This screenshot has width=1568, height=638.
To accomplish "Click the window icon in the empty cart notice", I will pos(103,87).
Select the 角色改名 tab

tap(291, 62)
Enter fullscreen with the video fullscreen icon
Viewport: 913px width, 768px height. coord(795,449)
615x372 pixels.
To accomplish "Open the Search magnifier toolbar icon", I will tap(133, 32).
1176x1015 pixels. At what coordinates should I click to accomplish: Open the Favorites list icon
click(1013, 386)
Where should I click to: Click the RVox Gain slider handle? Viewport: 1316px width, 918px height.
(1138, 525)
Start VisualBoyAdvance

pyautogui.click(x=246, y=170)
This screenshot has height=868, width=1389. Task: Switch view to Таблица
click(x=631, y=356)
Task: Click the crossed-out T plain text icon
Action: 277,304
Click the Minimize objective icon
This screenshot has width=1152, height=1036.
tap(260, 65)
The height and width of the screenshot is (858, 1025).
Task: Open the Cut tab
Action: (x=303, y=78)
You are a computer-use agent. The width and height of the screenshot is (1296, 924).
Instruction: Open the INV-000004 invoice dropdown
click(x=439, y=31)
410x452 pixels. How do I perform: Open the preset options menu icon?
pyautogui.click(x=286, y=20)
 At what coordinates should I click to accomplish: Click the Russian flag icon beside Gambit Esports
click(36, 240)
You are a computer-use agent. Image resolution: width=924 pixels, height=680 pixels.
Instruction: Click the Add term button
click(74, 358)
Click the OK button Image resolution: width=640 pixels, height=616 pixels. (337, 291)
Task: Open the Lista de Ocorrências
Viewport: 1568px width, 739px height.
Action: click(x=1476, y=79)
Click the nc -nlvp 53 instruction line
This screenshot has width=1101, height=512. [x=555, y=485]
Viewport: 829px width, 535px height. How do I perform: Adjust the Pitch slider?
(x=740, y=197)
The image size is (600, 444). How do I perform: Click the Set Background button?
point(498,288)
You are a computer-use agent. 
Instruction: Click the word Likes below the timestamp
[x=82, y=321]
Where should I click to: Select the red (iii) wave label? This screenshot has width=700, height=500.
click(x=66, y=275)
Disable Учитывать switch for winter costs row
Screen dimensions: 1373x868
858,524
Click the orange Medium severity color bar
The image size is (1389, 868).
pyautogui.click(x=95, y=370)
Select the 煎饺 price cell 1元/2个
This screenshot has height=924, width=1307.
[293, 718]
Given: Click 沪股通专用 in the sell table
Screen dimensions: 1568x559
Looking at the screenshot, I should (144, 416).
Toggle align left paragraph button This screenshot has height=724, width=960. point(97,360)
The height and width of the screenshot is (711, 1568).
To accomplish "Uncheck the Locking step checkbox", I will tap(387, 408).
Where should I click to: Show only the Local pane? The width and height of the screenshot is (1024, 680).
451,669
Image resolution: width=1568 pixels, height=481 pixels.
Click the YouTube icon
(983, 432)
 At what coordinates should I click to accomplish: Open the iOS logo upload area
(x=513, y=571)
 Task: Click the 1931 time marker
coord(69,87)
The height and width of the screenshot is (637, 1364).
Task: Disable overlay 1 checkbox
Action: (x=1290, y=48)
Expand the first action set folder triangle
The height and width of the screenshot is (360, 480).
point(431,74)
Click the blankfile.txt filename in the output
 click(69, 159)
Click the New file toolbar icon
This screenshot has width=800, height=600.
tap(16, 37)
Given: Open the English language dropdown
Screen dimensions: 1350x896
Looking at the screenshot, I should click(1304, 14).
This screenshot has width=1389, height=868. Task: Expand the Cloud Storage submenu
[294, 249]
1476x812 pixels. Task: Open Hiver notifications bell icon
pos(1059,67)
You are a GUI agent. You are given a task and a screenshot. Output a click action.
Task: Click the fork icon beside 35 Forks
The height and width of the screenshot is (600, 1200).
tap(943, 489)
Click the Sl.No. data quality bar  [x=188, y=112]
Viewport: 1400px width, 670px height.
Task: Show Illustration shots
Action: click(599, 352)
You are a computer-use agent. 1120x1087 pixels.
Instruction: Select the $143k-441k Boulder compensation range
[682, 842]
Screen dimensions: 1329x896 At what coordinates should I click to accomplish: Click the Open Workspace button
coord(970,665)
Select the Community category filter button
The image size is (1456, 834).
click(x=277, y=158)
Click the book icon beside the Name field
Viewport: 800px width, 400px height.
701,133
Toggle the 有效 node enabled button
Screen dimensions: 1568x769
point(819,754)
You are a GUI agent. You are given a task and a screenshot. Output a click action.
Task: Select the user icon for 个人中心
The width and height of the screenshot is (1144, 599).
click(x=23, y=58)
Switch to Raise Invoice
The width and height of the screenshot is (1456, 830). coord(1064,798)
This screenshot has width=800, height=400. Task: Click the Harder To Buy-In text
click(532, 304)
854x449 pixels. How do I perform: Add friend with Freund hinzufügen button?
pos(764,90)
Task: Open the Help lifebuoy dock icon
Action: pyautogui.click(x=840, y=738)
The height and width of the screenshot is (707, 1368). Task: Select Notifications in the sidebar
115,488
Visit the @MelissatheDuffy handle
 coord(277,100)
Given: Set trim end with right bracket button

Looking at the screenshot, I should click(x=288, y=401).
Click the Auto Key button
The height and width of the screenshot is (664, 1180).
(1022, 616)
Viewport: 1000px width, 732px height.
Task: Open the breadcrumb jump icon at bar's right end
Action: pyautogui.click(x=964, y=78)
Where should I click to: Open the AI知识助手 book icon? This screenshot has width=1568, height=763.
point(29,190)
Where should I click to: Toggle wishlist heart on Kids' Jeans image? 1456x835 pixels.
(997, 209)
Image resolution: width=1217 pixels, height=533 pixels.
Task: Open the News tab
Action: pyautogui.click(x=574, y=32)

##############################

TO BE DONE:
Can you rewrite all of the entries above with "computer-use agent" changed to "desktop automation agent" and everything else left the same?

OUTPUT OF THE TASK:
This screenshot has width=1568, height=638.
To accomplish "Click the window icon in the empty cart notice", I will pos(103,87).
Select the 角色改名 tab

tap(291, 62)
Enter fullscreen with the video fullscreen icon
Viewport: 913px width, 768px height. coord(795,449)
615x372 pixels.
To accomplish "Open the Search magnifier toolbar icon", I will tap(133, 32).
1176x1015 pixels. At what coordinates should I click to accomplish: Open the Favorites list icon
click(1013, 386)
Where should I click to: Click the RVox Gain slider handle? Viewport: 1316px width, 918px height.
(1138, 525)
Start VisualBoyAdvance

pyautogui.click(x=246, y=170)
This screenshot has height=868, width=1389. Task: Switch view to Таблица
click(x=631, y=356)
Task: Click the crossed-out T plain text icon
Action: 277,304
Click the Minimize objective icon
This screenshot has width=1152, height=1036.
tap(260, 65)
The height and width of the screenshot is (858, 1025).
Task: Open the Cut tab
Action: (x=303, y=78)
You are a desktop automation agent. The width and height of the screenshot is (1296, 924).
Instruction: Open the INV-000004 invoice dropdown
click(x=439, y=31)
410x452 pixels. How do I perform: Open the preset options menu icon?
pyautogui.click(x=286, y=20)
 At what coordinates should I click to accomplish: Click the Russian flag icon beside Gambit Esports
click(36, 240)
You are a desktop automation agent. Image resolution: width=924 pixels, height=680 pixels.
Instruction: Click the Add term button
click(74, 358)
Click the OK button Image resolution: width=640 pixels, height=616 pixels. (337, 291)
Task: Open the Lista de Ocorrências
Viewport: 1568px width, 739px height.
Action: click(x=1476, y=79)
Click the nc -nlvp 53 instruction line
This screenshot has width=1101, height=512. [x=555, y=485]
Viewport: 829px width, 535px height. How do I perform: Adjust the Pitch slider?
(x=740, y=197)
The image size is (600, 444). How do I perform: Click the Set Background button?
point(498,288)
You are a desktop automation agent. 
Instruction: Click the word Likes below the timestamp
[x=82, y=321]
Where should I click to: Select the red (iii) wave label? This screenshot has width=700, height=500.
click(x=66, y=275)
Disable Учитывать switch for winter costs row
Screen dimensions: 1373x868
858,524
Click the orange Medium severity color bar
The image size is (1389, 868).
pyautogui.click(x=95, y=370)
Select the 煎饺 price cell 1元/2个
This screenshot has height=924, width=1307.
[293, 718]
Given: Click 沪股通专用 in the sell table
Screen dimensions: 1568x559
Looking at the screenshot, I should (144, 416).
Toggle align left paragraph button This screenshot has height=724, width=960. point(97,360)
The height and width of the screenshot is (711, 1568).
To accomplish "Uncheck the Locking step checkbox", I will tap(387, 408).
Where should I click to: Show only the Local pane? The width and height of the screenshot is (1024, 680).
451,669
Image resolution: width=1568 pixels, height=481 pixels.
Click the YouTube icon
(983, 432)
 At what coordinates should I click to accomplish: Open the iOS logo upload area
(x=513, y=571)
 Task: Click the 1931 time marker
coord(69,87)
The height and width of the screenshot is (637, 1364).
Task: Disable overlay 1 checkbox
Action: (x=1290, y=48)
Expand the first action set folder triangle
The height and width of the screenshot is (360, 480).
point(431,74)
Click the blankfile.txt filename in the output
 click(69, 159)
Click the New file toolbar icon
This screenshot has width=800, height=600.
tap(16, 37)
Given: Open the English language dropdown
Screen dimensions: 1350x896
Looking at the screenshot, I should click(1304, 14).
This screenshot has width=1389, height=868. Task: Expand the Cloud Storage submenu
[294, 249]
1476x812 pixels. Task: Open Hiver notifications bell icon
pos(1059,67)
You are a GUI agent. You are given a task and a screenshot. Output a click action.
Task: Click the fork icon beside 35 Forks
The height and width of the screenshot is (600, 1200).
tap(943, 489)
Click the Sl.No. data quality bar  [x=188, y=112]
Viewport: 1400px width, 670px height.
Task: Show Illustration shots
Action: click(599, 352)
You are a desktop automation agent. 1120x1087 pixels.
Instruction: Select the $143k-441k Boulder compensation range
[682, 842]
Screen dimensions: 1329x896 At what coordinates should I click to accomplish: Click the Open Workspace button
coord(970,665)
Select the Community category filter button
The image size is (1456, 834).
click(x=277, y=158)
Click the book icon beside the Name field
Viewport: 800px width, 400px height.
701,133
Toggle the 有效 node enabled button
Screen dimensions: 1568x769
point(819,754)
You are a GUI agent. You are given a task and a screenshot. Output a click action.
Task: Select the user icon for 个人中心
The width and height of the screenshot is (1144, 599).
click(x=23, y=58)
Switch to Raise Invoice
The width and height of the screenshot is (1456, 830). coord(1064,798)
This screenshot has width=800, height=400. Task: Click the Harder To Buy-In text
click(532, 304)
854x449 pixels. How do I perform: Add friend with Freund hinzufügen button?
pos(764,90)
Task: Open the Help lifebuoy dock icon
Action: pyautogui.click(x=840, y=738)
The height and width of the screenshot is (707, 1368). Task: Select Notifications in the sidebar
115,488
Visit the @MelissatheDuffy handle
 coord(277,100)
Given: Set trim end with right bracket button

Looking at the screenshot, I should click(x=288, y=401).
Click the Auto Key button
The height and width of the screenshot is (664, 1180).
(1022, 616)
Viewport: 1000px width, 732px height.
Task: Open the breadcrumb jump icon at bar's right end
Action: pyautogui.click(x=964, y=78)
Where should I click to: Open the AI知识助手 book icon? This screenshot has width=1568, height=763.
point(29,190)
Where should I click to: Toggle wishlist heart on Kids' Jeans image? 1456x835 pixels.
(997, 209)
Image resolution: width=1217 pixels, height=533 pixels.
Task: Open the News tab
Action: pyautogui.click(x=574, y=32)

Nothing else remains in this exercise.